脑微出血与认知障碍关系密切，但其机制仍未完全明了。小胶质细胞表型在脑组织病理微环境中有很强异质性，并发挥重要调节作用。单细胞测序发现一种具有全新转录特征的“疾病相关小胶质细胞”（Disease-Associated Microglia，DAM）：细胞膜表面分子Trem2活化是DAM激活的表型特征，其下游信号通路激活能促使DAM准确清除和修复受损髓鞘。我们前期研究表明铁代谢紊乱可导致认知障碍，其主要原因是铁离子改变了小胶质细胞膜表面分子表达和相互作用，但铁离子是否参与调控Trem2的活化及其分子机制目前未知。因此，我们提出如下假说：铁离子过载可能通过抑制Trem2活化，阻碍DAM激活、减弱其对受损髓鞘的清除修复能力，加重脑微出血导致的认知障碍。本项目拟采用体内、外研究，通过多种分子生物学方法，揭示铁离子对DAM表型关键分子Trem2的调控机制，以期深入了解脑微出血认知障碍的发病机制。

Cerebral microbleeds have been closely associated with cognitive impairment, whereas the mechanism remains fully unknown.

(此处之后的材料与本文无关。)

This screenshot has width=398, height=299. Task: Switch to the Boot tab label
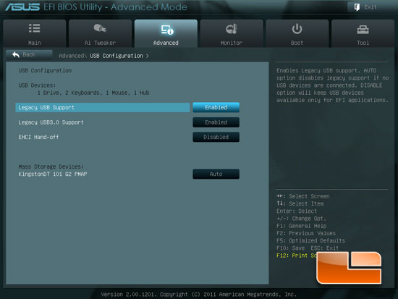tap(297, 43)
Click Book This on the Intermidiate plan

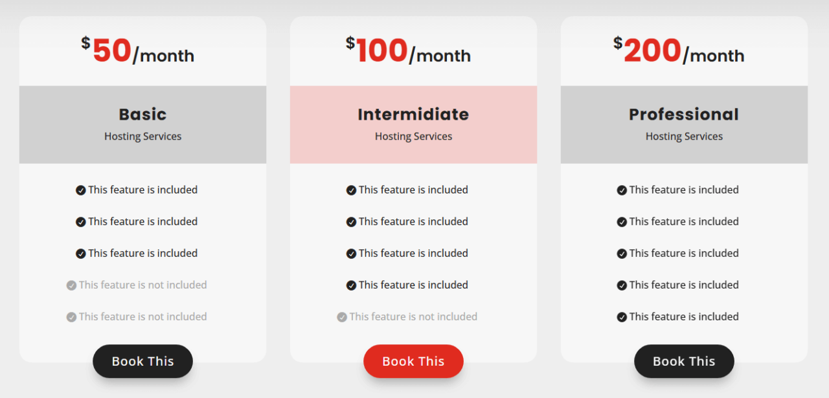(x=413, y=361)
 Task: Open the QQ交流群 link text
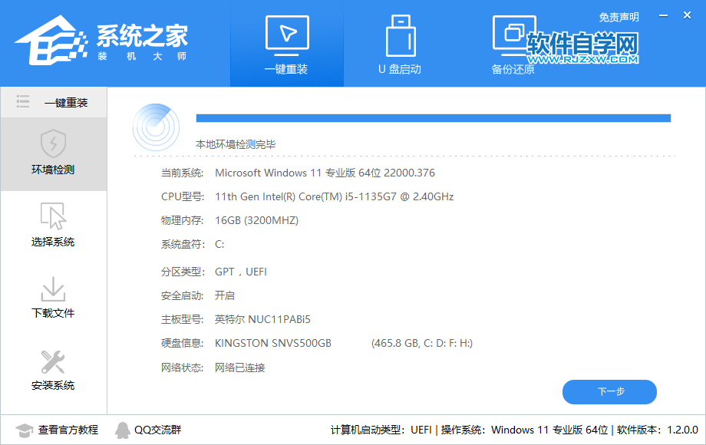pyautogui.click(x=158, y=430)
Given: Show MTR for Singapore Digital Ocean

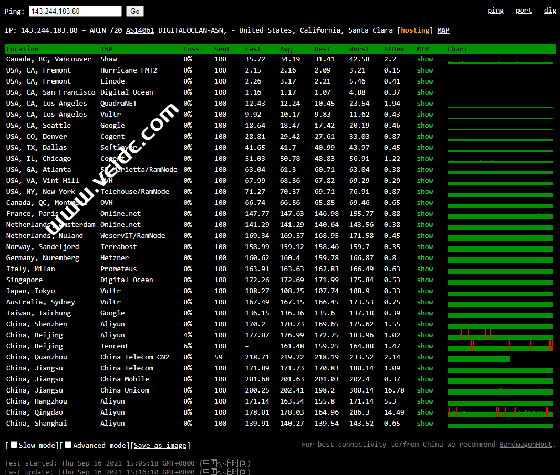Looking at the screenshot, I should (x=424, y=280).
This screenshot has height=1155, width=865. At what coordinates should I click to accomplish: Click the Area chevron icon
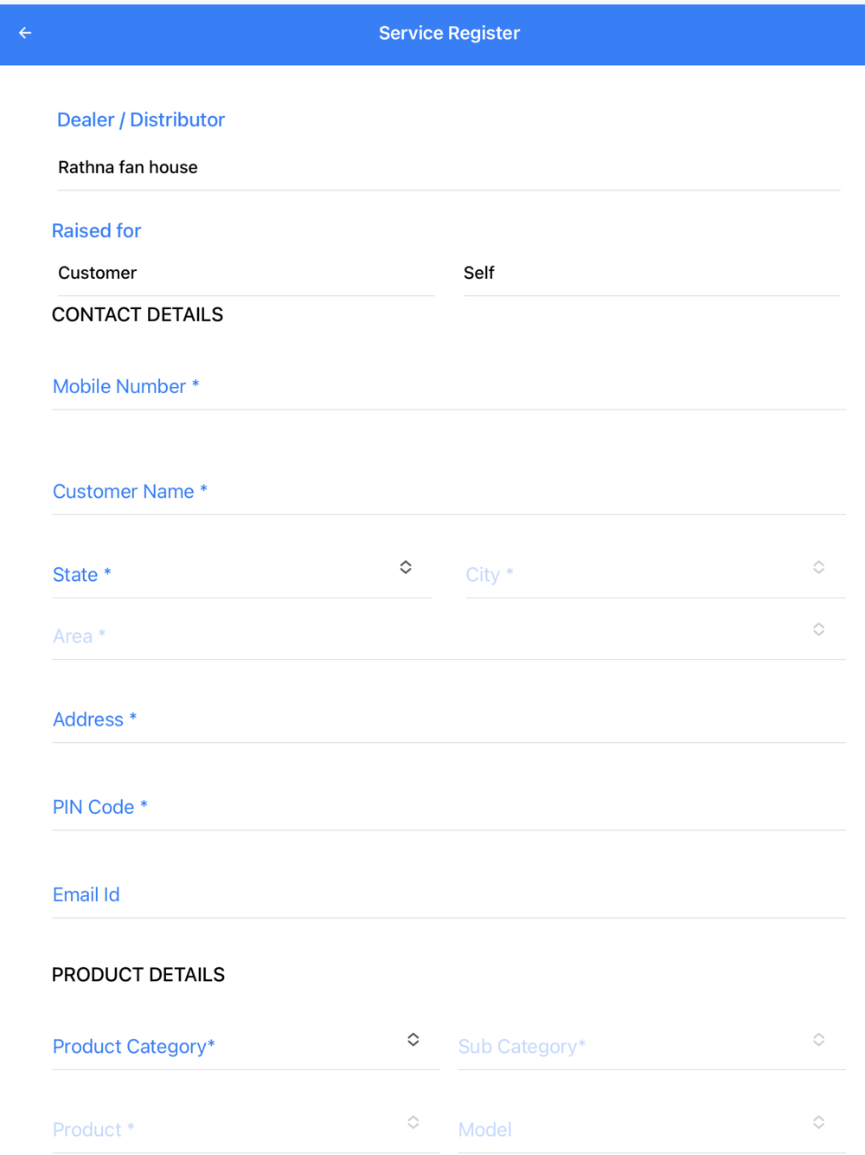coord(818,629)
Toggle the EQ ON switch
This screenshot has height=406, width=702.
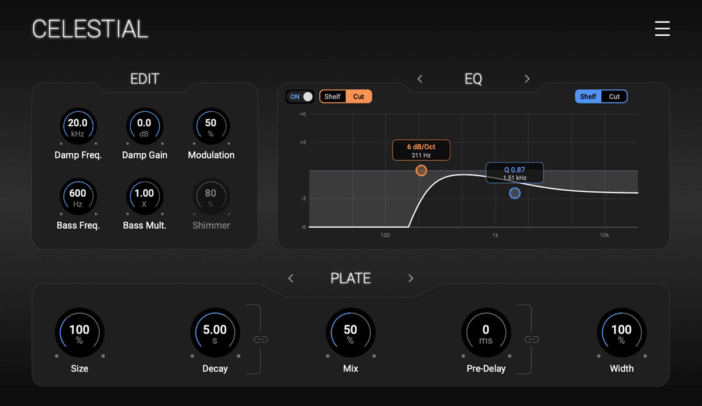(x=300, y=97)
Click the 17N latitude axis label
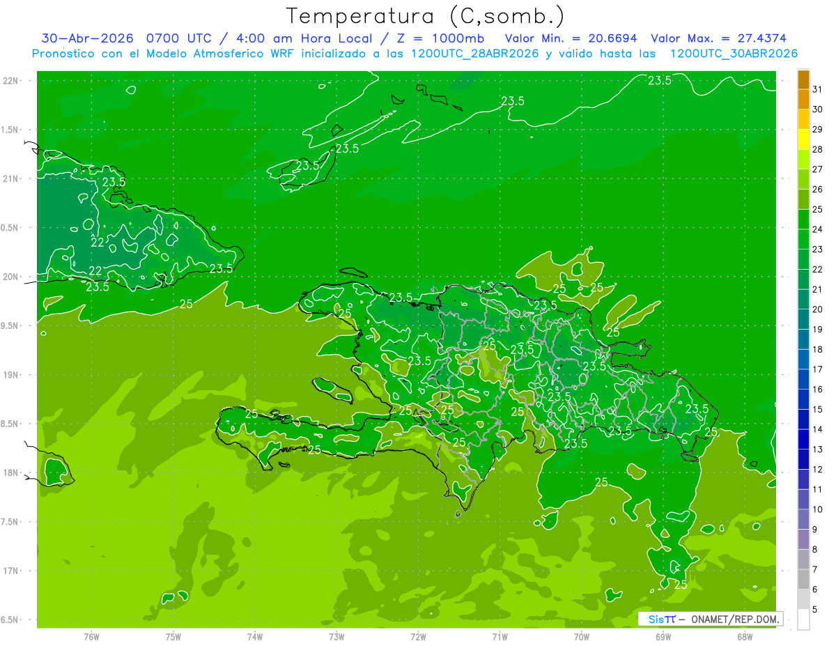This screenshot has width=836, height=646. [10, 571]
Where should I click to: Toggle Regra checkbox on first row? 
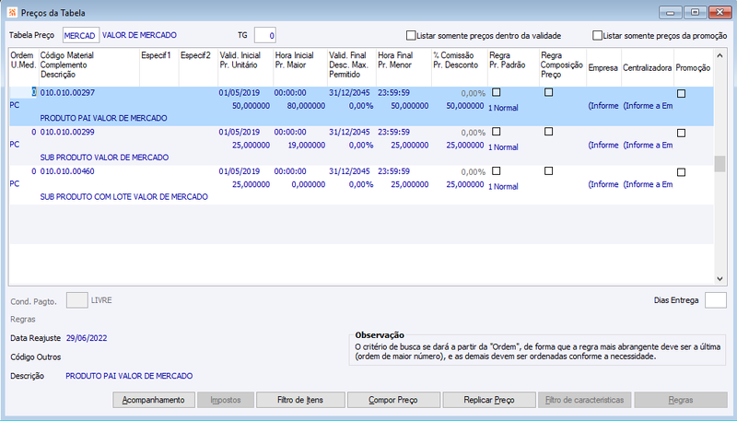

Microglia, regarded as having heterogeneous phenotypes, plays important regulatory role in the pathological microenvironment of brain tissue. Recent findings with single cell sequencing revealed a type of disease-associated microglia (DAM) with novel transcriptional signature. Trem2 is the key membrane molecule directly linked to activation of DAM, which induces removing debris and repairing damaged myelin. Our previous studies have shown that iron metabolism disorder is associated with cognitive impairment, which is mainly due to the changes of expression and interaction of microglia membrane proteins. However, the influence and iron related mechanism involved in the regulation of Trem2 activation has not been unknown. We propose that iron accumulation may inhibit Trem2 activation, mediating DAM inactivation and inability to repair damaged myelin, which finally results in cognitive impairment in cerebral microbleeds. This study aims to reveal the mechanism that iron regulates the Trem2 activation, the key molecule of DAM phenotype, through animal models and molecular biology experiments, which provides the potential pathogenesis of cognitive impairment in cerebral microbleeds.